Communiqué de l’Intersyndicale des Psychiatres Publics du 28 septembre 2010


Les psychiatres hospitaliers en grève
Plusieurs centaines de psychiatres hospitaliers, représentant leurs collègues massivement  en grève  dans l’ensemble des hôpitaux français, se sont rassemblés mardi devant les ARS et à Paris devant Ministère de la Santé, à l’appel de l’Intersyndicale des psychiatres Publics. Une délégation a été reçue par M. Ronan Le Joubioux, membre du Cabinet de la Ministre, auquel ont été exposées les revendications des praticiens.

Refus des aspects sécuritaires du projet de Loi de réforme des soins sans consentement, exigence de la reconnaissance d’une spécificité à la psychiatrie dans le champ médical, dont la gouvernance a été profondément modifiée par la Loi « Hôpital, Patients, Santé Territoires », préservation du secteur psychiatrique, et exigence d’une loi de santé mentale redonnant sens aux soins et mandat clair aux professionnels qui les dispensent dans un cadre clarifié et renouvelé, sont les principales revendications des psychiatres.

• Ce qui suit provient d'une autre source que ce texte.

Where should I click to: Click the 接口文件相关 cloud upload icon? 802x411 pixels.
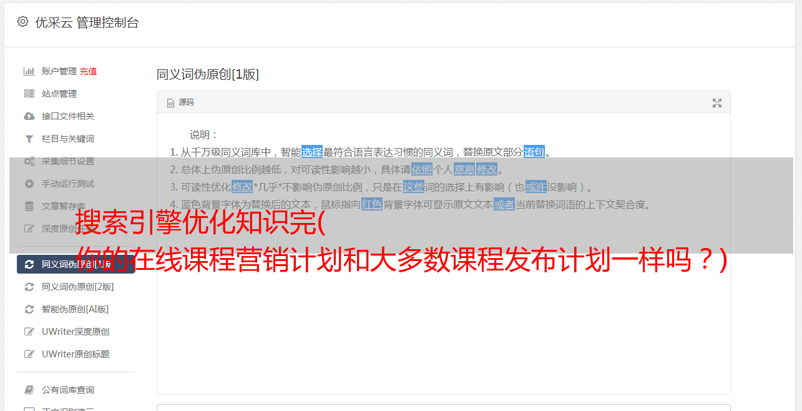(29, 116)
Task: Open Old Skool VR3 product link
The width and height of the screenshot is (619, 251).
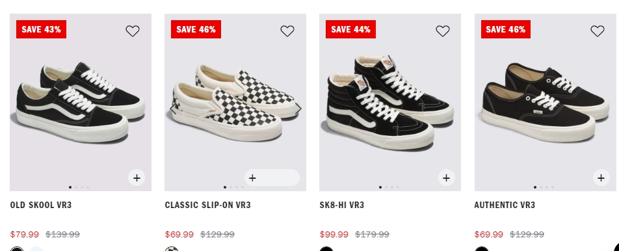Action: pos(41,205)
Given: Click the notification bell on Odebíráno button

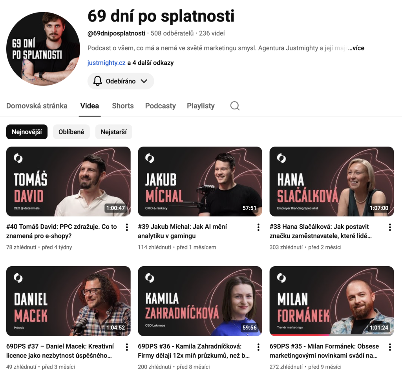Looking at the screenshot, I should (x=97, y=81).
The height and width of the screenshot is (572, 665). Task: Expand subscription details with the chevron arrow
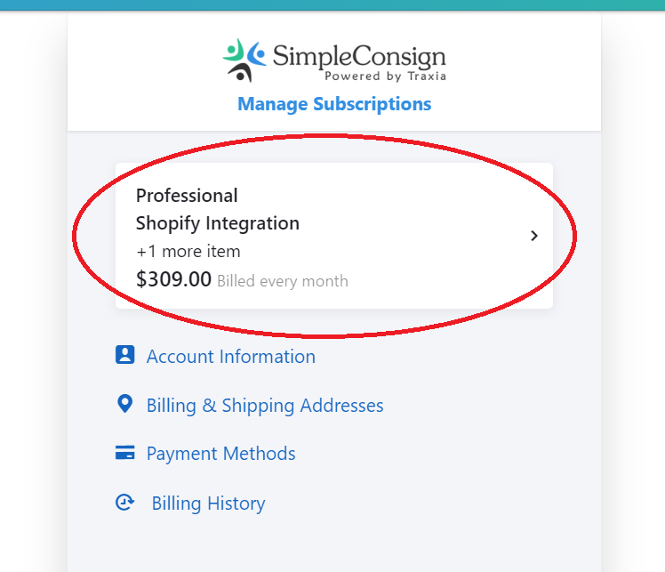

La colère des praticiens est notamment motivée par les projets de plusieurs directeurs d’établissements spécialisés de la région parisienne qui, se servant des nouveaux pouvoirs conférés par la loi HPST, s’attaquent au cadre organisationnel des soins, prétendant restructurer à leur idée et sans aucun respect des conceptions médicales et des besoins des usagers l’architecture des dispositifs de soins. Une coordination s’est créée en Ile de France pour recenser les problèmes, susciter la solidarité entre les hôpitaux concernés et lutter pour faire obstacle aux projets de ces chefs d’établissements.

Plus généralement, ces difficultés illustrent l’absence de cadre législatif qui garantisse une organisation stable du système de soins psychiatriques qui, jusqu’à présent avec le secteur, permettait de proposer une offre permanente et fonctionnelle aux trois millions de personnes ayant besoin de soins psychiatriques chaque année en France. L’Intersyndicale des Psychiatres Publics dénonce cette vulnérabilité organisée, et interpelle la Ministre sur les promesses du Président de la République de promulguer, pendant son mandat, une loi de Santé Mentale qui traduise les spécificités de la psychiatrie dans l’arsenal législatif.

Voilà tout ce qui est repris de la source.